Abbiamo aspettato qualche giorno per dire la nostra sui tagli ai contributi e bonus alla Fiat, oggi parte del gruppo Stellantis, fusione tra i gruppi Fiat Chrysler Automobiles e PSA, con sede legale ad Amsterdam.
Si parla, solo per la Fiat, di circa di 10 miliardi ricevuti dal 1977 (*). Che dire allora? Come commentare la cosa? Uscendo fuori dal coro.
A giustificazione dei tagli governativi alle imprese straniere (comunque li si articoli, tecncamente: qui semplifichiamo) si evocano ragioni patriottiche: la necessità di concentrarsi, si dice, sui prodotti italiani. Il "pippone", se ci si perdona l'espressione, del chilometro zero. L'Italia chiamò, insomma.
In realtà i finanziamenti pubblici portano voti e, quando capita, tangenti politiche. Perciò saremo durissimi: il patriottismo, soprattutto se economico, è l’ultimo rifugio del voto di scambio, dei corrotti e degli sfaticati.
Per contro la buona economia concorrenziale insegna che siamo davanti a una cattiva abitudine statalista: quella di sprecare denaro pubblico per socializzare, inasprendo i tributi, le perdite dei privati, lasciando invece, che gli stessi privati individualizzino i profitti di impresa, per poi spennarli, quando e se capitano a tiro, dal punto di vista fiscale. Una specie di partita di giro. Anzi una presa in giro.
O meglio ancora: una specie di capitalismo al contrario. Che si trasforma in capitalismo di stato, quando lo stato oltre a finanziare acquisisce quote di aziende private. Un mostro dalle sette o più teste, secondo i ministeri interessati.
Pertanto ogni buon governo dovrebbe fare un passo indietro e soprattutto evitare tragicomici proclami nazionalisti per guadagnare voti e altre brutte cosette messe in luce da Tangentopoli.
Anche perché diventa inevitabile, una volta aperti i rubinetti del denaro pubblico che le stesse imprese private “italianissime” finiscano per approfittare del ben di dio messo a disposizione dallo stato, tramutando i profitti in rendite. Di qui, le cattive abitudine dei privati, incapaci nel tempo di rinunciare ai soldi tossici di stato. Alle gratificanti ma traditrici abitudini delle rendite sicure a fine anno… Insomma, roba da sfaticati.

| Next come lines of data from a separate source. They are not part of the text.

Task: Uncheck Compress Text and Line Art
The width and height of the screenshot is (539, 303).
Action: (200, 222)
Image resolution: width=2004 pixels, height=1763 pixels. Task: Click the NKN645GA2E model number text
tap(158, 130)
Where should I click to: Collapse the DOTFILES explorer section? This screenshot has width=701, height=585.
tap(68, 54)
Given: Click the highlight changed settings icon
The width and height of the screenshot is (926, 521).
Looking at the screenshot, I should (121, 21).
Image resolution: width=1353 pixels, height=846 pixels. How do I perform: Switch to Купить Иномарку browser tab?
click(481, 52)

Il che spiega le minacce di Stellantis, impresa straniera (secondo il nuovo puritanesimo sovranista), quindi punita dal governo, che da Amsterdam vede affacciarsi all’orizzonte pericolose crisi di astinenza da denaro pubblico.
Però il vero problema, non è quello della multinazionale (semplificando) che succhia denaro pubblico italiano, ma quello di una mentalità statalista, condivisa da destra e sinistra, che dà per scontato l’interventismo economico. Insomma, “l’aiutino” di stato.
Che male c’è? Ci si sente rispondere da togatissimi economisti. Invece il male c’è. Perché dal punto di vista concorrenziale, e in uno spazio economico globalizzato ( a meno che non si voglia tornare ai nazionalismi criminogeni degli anni Trenta del Nocecento), le imprese, italiane o marziane che siano, devono fare da sole.
I contributi di stato snervano le imprese, le inffiacchiscono come capitava ai mollicci imperatori romani della decadenza. Come del resto non giova al libero mercato qualsiasi forma di protezionismo insita ad esempio nel meccanismo, già in sé sbagliato (quindi errore nell’errore), di negare i finanziamenti alle imprese straniere.
Un quadro della situazione, non solo concettuale, completamente distorto: non esistono i buoni (lo stato che allatta e le imprese “italianissime” che suggono) e i cattivi (le multinazionali, semplificando).
Perciò - ecco che significa uscire fuori dal coro - quando Stellantis minaccia di chiudere e licenziare in Italia, e il governo replica che prenderà severe contromisure, tra gli applausi delle imprese “italianissime” (per non parlare delle retrive corporazioni sindacale), si deve pensare alle guerre di mafia. Regolamenti di conti tra cosche, un tempo alleate, ora all’improvviso entrate in contrasto per la spartizione del bottino.
Come uscirne? Chiudere i rubinetti. Per tutti, italiani e marziani.